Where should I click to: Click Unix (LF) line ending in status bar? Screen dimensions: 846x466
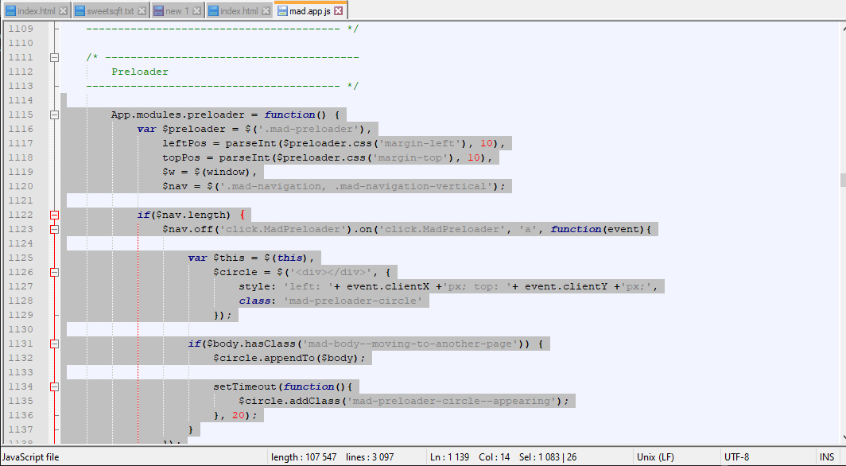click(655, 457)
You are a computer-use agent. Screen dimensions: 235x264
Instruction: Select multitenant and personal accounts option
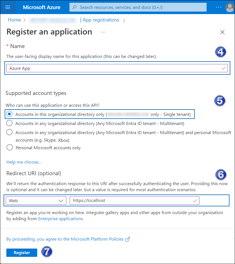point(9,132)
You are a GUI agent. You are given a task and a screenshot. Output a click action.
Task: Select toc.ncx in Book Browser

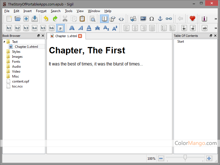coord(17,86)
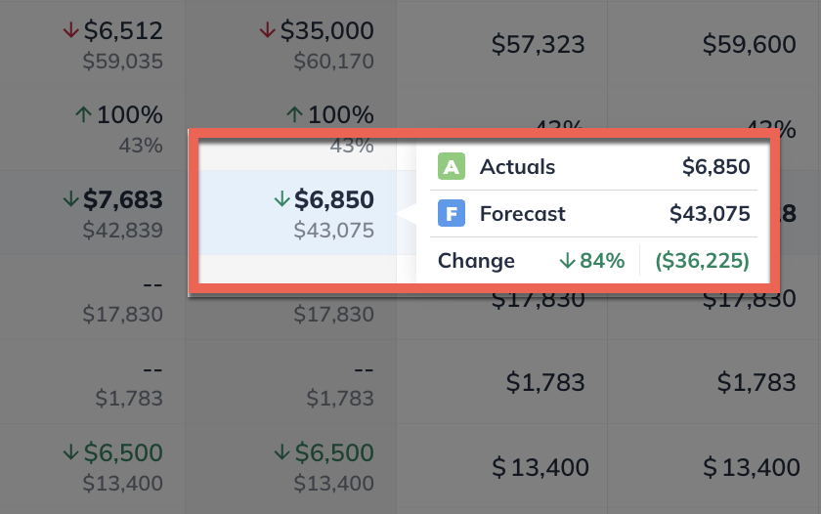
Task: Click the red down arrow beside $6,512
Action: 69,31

__TASK INSTRUCTIONS__: All lines from the line containing "You are a GUI" through the end of the listing above are to be given again exactly; pictures are not part of the copy.

__TASK RESULT__:
You are a GUI agent. You are given a task and a screenshot. Output a click action.
Task: Select toc.ncx in Book Browser

coord(17,86)
Task: Click the red down arrow beside $6,512
Action: 69,31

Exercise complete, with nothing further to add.